Fetal Liver Reconstituted FTOC
50mL FCS (10%v/v)
* Make up 2000X stock of mercaptoethanol by taking 35uL of mercaptoethanol from bottle (which is at 14.3M) into 5mLs of RPMI (this is a 1/143 dilution to give a 0.1M solution, or 2000 X stock). 250uL of this into 500mL FTOC media gives working concentration of 50uM (5x10^-5M).
** Weigh 0.018g of deoxyguanosine and transfer into 5mLs of FTOC medium (this gives a 10X stock; 13.5mM). This will initially look very cloudy, so wait until it dissolves fully before filtering. Sterile filter this 10 X stock into 45mLs of FTOC medium to give working concentration of 1.35mM.
Best to setup the FTOC plates the day before the embryos are ready to ensure sterility. Into 6 well plates add 2-3mLs of medium/well. Cut squares of gelfoam into petri dishes full of FTOC medium and mash sponges to wet completely. Place one square/well, then top with sterile polysulfonate filters. Wet surfaces of filters just prior to putting on lobes.
Remove thymic lobes from E14/15 embryos under dissecting microscope in laminar flow hood. Remove exogenous tissue using fine watchmaker forceps. Place groups of 6-8 lobes on the surface of wetted polysulfonate filters resting on gelfoam sponges. Culture in 5% CO 2-in-air incubator for 5-7days. Lobes will not look a great deal different as the FTOC proceeds, but should be noticeably flattened once harvested.
To harvest dGuo treated lobes, gently wet the filter and place near/in media (without gGuo) in a petri dish. Then with fine forceps, carefully roll the lobes off into the media, without grasping the lobes at any stage. Use one forcep tine to gently work the lobes off the filter one by one. Harvest all lobes from petri dish using glass pipette (careful not to let lobes go beyond widened neck of pasteur pipette, otherwise they may stick inside pipette) and transfer into 50mLs of media in tube and put back into incubator. Allow to wash for 1 hour, then change media (leave lobes settled on bottom) and wash for another hour. This is to ensure that no dGuo is left on the lobes.
Meantime, prepare fetal liver cells by dissecting from E14/15 embryos. Gently push through sieve, or between sterile frosted glass slides into medium. Centrifuge cells (1500rpm, 7min, 4 oC) and resuspend in 3mLs of RPMI and gently layer over 5mLs of Ficoll-Paque. Centrifuge at 1000rpm for 45mins at room temperature without brake. Collect the buffy layer, DO NOT take any of the clear bottom layer (Ficoll-Paque).
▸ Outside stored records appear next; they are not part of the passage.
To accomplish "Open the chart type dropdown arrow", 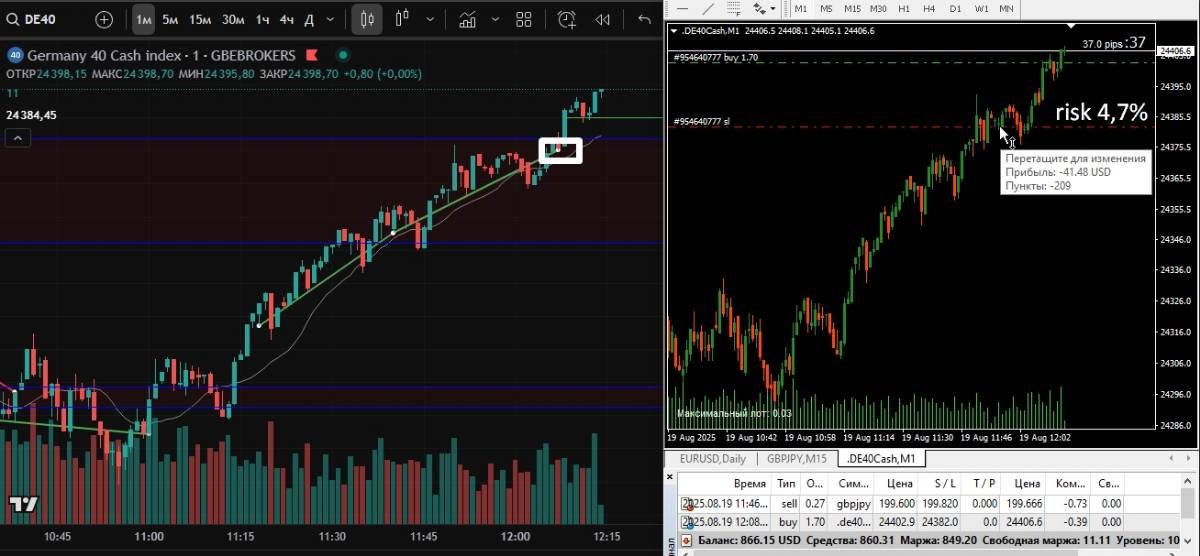I will (430, 19).
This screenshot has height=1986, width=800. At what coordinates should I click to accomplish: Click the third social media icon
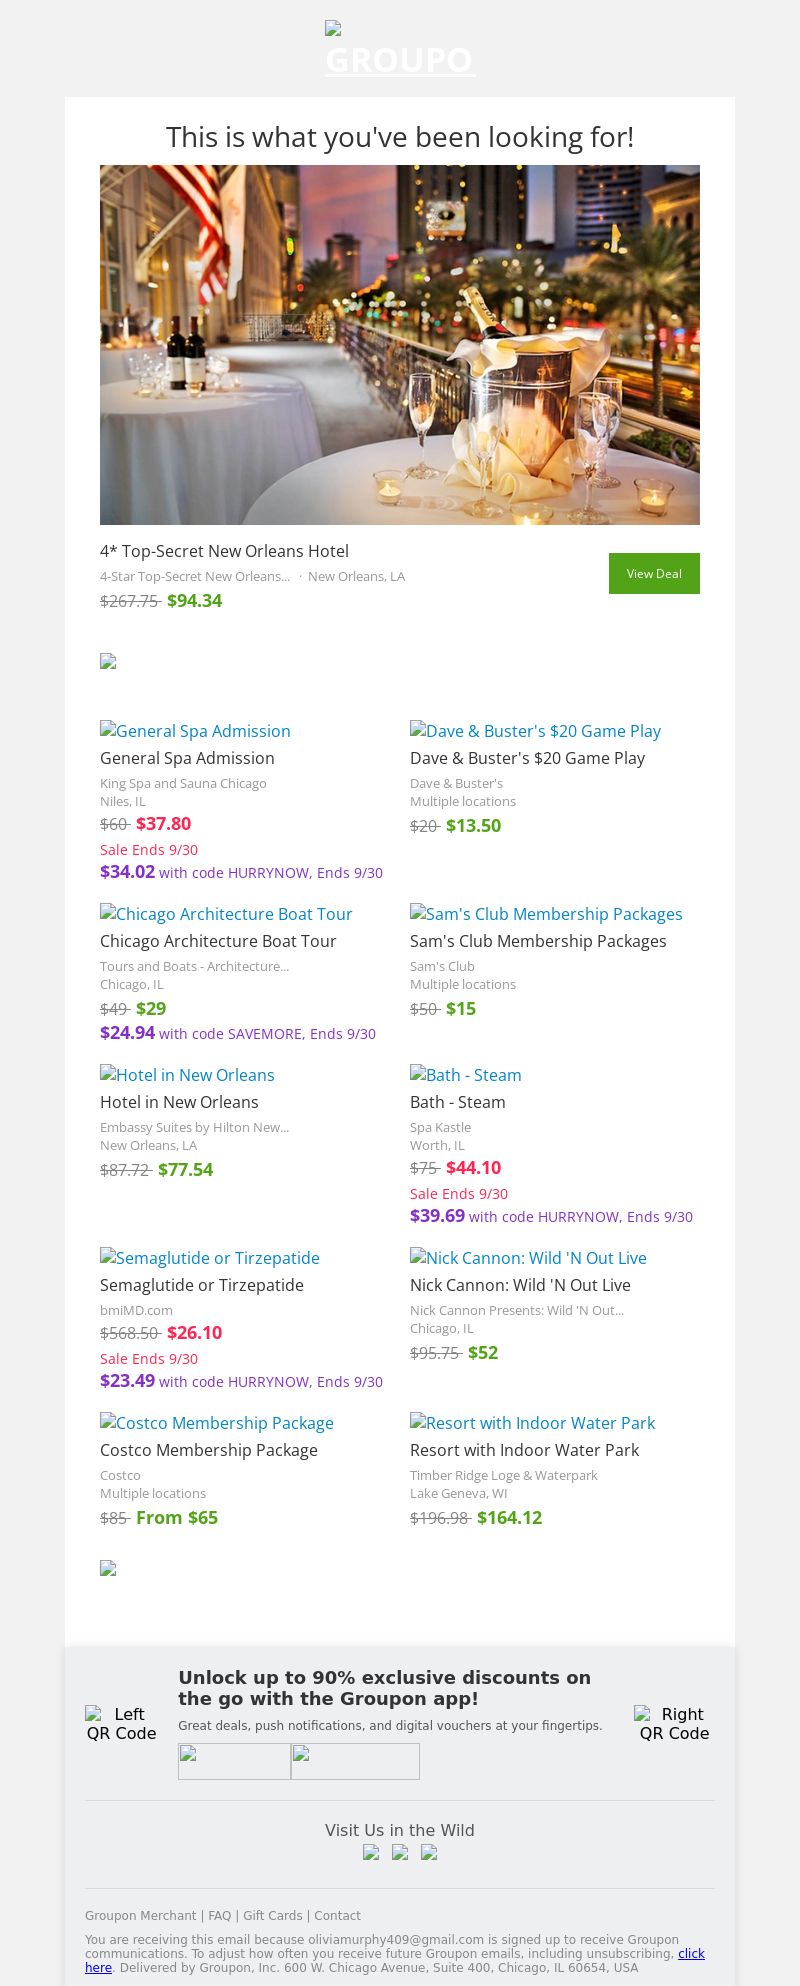[429, 1852]
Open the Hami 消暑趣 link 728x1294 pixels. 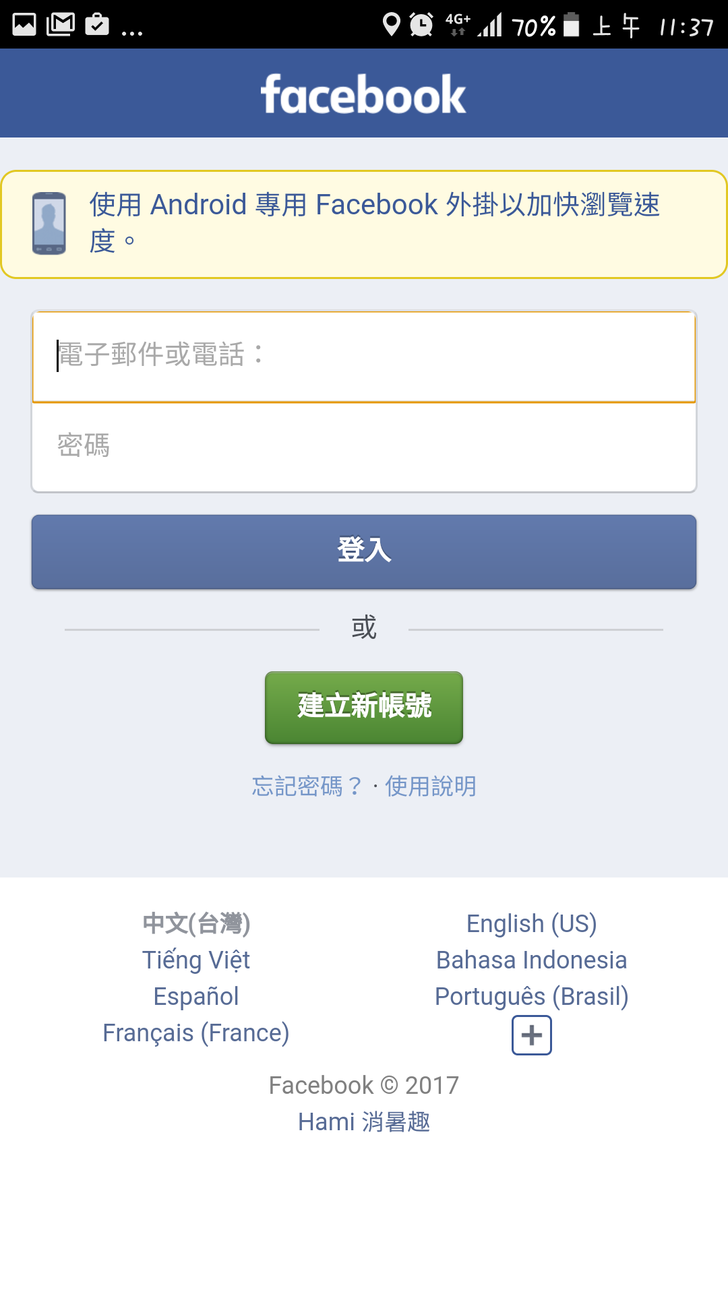[364, 1122]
Count cells and adjust to 2 x 10^6 viable cells/mL of normal FTOC medium (no dGuo). Plate out 25uL/well of a Terisaki plate (5 x 10^4 fetal liver cells/well). Place one lobe/well then invert plate for culture.
Reconstitute for 24 hours in 5% CO 2-in-air incubator then wash lobes in 5mLs of culture media to remove sticky cells, then place on new filters. Culture for another 18 days, changing media every 6 days. Wet the lobes with media from wells every second day.
Carefully roll the lobes off the filters using watchmaker forceps into small petri dish with 200uL media. Gently crush lobes under a glass coverslip using a small syringe plunger to push down. Lift the coverslip and use 800uL of media to wash it and the petri dish to recover cells. Count cells under haemocytometer with acridine orange/ethidium bromide to distinguish viable and dead cells.